Lab1: Introduction to R (and More!)


Getting Started with R

Click on the RStudio icon to get started! There are lots of tutorials available

For R HELP, for example to get help about the function rnorm ,

> help(rnorm)

RStudio has a help window!


Example 1: Let the games begin.

Generate a sample of 100 N(0,1) random variables.

> help(rnorm)

> rnorm(100)

What happened?

Now, let's try:

> temp <- rnorm(100)

What is in the object temp?

What is the length of the oject temp?

Make a informative plot of temp?


Example 2: The Nonparametric Bootstrap

Let's get our own bootsrap function by:

> source("http://edoras.sdsu.edu/~babailey/bridges13/bootstrap.r")

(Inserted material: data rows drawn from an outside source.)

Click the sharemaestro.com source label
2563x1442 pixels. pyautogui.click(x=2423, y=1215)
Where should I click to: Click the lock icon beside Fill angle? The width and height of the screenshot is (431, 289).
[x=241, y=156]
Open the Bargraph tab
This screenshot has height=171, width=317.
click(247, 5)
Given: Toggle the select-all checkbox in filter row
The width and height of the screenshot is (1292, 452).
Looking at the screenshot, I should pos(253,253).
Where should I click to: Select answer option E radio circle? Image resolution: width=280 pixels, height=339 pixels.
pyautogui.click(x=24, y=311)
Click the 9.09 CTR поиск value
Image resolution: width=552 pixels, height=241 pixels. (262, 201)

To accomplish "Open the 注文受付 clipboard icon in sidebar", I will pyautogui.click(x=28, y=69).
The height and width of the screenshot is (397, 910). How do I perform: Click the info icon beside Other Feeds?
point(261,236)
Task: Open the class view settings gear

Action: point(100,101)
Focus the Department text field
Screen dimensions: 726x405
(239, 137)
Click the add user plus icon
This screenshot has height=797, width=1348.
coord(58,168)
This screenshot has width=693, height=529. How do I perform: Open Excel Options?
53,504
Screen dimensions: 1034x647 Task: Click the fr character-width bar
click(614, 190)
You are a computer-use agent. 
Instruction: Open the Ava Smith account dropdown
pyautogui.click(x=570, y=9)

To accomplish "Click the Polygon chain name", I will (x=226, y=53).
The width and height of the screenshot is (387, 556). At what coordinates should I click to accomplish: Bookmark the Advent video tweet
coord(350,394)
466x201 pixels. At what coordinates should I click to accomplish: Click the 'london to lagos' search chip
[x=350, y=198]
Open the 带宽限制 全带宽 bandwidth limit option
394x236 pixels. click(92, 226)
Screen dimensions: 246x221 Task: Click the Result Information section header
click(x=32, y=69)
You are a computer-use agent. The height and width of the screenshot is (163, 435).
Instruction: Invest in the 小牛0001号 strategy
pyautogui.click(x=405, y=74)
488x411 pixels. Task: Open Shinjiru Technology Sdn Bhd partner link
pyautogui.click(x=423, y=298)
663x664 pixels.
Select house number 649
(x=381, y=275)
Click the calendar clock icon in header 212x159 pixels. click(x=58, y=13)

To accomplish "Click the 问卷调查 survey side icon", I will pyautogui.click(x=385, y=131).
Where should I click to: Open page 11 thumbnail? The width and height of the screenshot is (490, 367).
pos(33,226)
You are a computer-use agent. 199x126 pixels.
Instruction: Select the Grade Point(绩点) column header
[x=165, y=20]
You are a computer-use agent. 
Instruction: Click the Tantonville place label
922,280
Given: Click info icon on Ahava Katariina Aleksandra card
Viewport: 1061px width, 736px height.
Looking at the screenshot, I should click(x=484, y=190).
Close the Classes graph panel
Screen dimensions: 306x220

(Here is the function: bootstrap.r )

There is a help file available: bootstrap.help

Let's boostrap the mean of data. Let's make it simple: 1,2,3

> data <- c(1,2,3)

> results <- bootstrap(x=data,nboot=100,theta=mean)

Let's make a histogram of the 100 boostrap means:

> hist(results$thetastar)

How could you construct a CI? (say, 90%)

> quantile(results$thetastar, c(0.05, 0.95))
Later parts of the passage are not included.